There are two vehicles in the driveway. An old red Ford Ranger parked behind a car that doesn’t run.

It’ll roar to life someday, but for now, it’s a lawn ornament fit for a trailer park.

An old Challenger that’s seventy percent rust and thirty percent beauty.

Same year as my father’s dearly departed classic, but she needs a lot of work before she’s ready to drive to the grocery store, let alone a cross-country road trip.

Someday, maybe when Little Silas is older, Seven and I are going to give this road trip thing another try. The only ghost that’ll chase us is the thought of Little Silas throwing an underaged party when we’re gone.

He’s a good boy, though. Charismatic like his father, without the penchant for human suffering.

Sometimes, I wonder how much he remembers about his life at the compound.

How much he remembers about that night. Every now and then, he talks about his mother in hushed whispers.

Seven stresses over the thought of Little Silas becoming like his father, and I’m left to remind him that people aren’t born evil.

I don’t think so, anyway, but I’m not a psychologist.

In the future, when he’s old enough to understand, we’ll tell him the whole truth. Maybe scribble a few parts out. That day probably won’t be until Seven and I are gray and wrinkled, but someday he’ll know.

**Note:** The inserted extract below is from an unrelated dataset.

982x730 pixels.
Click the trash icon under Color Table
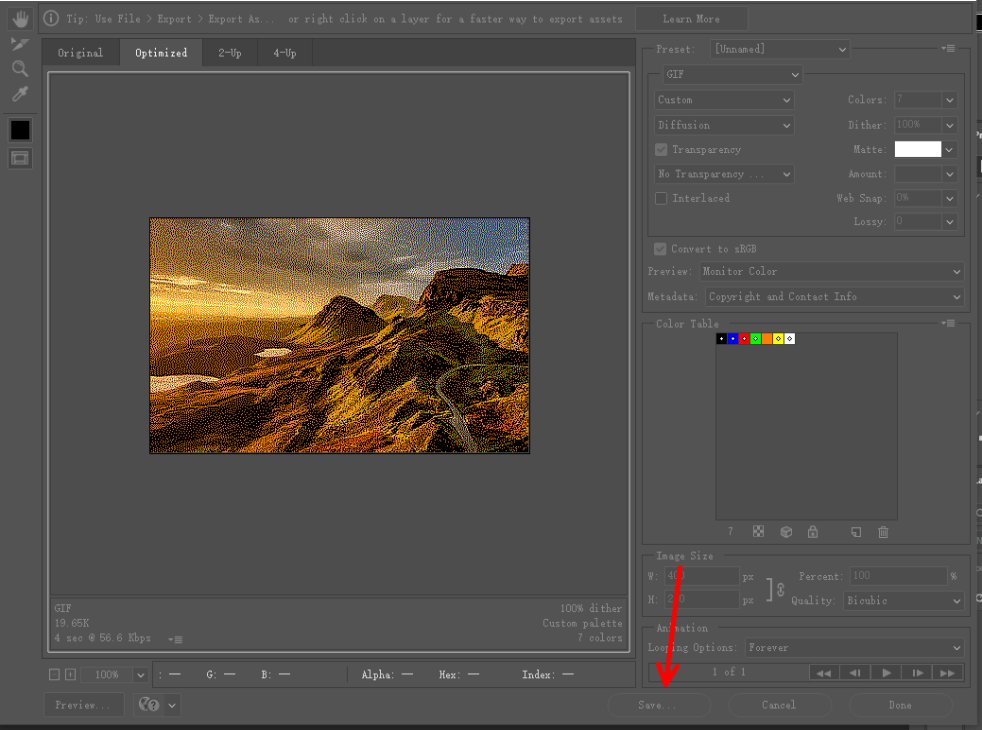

Fight or flight. Ask anyone on the outside and they’ll swear up and down I’ve always been a fighter. If they peered any closer, they’d know I was born a runner. These days, the only place I’m running is straight home after a long day of work.

I make my way back inside to find Little Silas at the small round dining table parked against the window in the kitchen.

He colors pictures of dinosaurs while Seven sits in front of a laptop, tapping away.

I grab a package of fresh hamburger from the fridge, toss it into a pan, and begin browning it for the kid’s favorite meal. Spaghetti and hamburger bits. Gag me.

Some days, Seven writes like a madman. The words come like we do—fast and hard. Other times, his fingers linger on the keys a little too long. I think he doubts himself sometimes, or maybe he gets lost in the memories of the trauma we experienced out there on that broken highway.

In the immediate aftermath of the violent path of destruction left behind us, I felt extreme remorse for getting away scot-free.

No evidence exists that I pushed Kevin down the stairs, though anyone with eyes can see the truth.

As for all the bodies littered along the way, chalk it up to self-defense and the testimony of a few survivors.

A hundred and seventy bodies were recovered from the compound. They call it The Silent Massacre, and it’s one of the biggest mass-suicides in history. I was dragged into that place contemplating my own existence and walked out with a will to never think about dying again.

What few survivors there were couldn’t recall seeing Silas take a swig.

One even swears she saw him coyly spit it out.

She claims watching him do it gave her the conviction to do the same.

The shadow of Silas hangs over our little family—a ghost who’s always there in the periphery of our vision. Dead, but still his shadow hangs.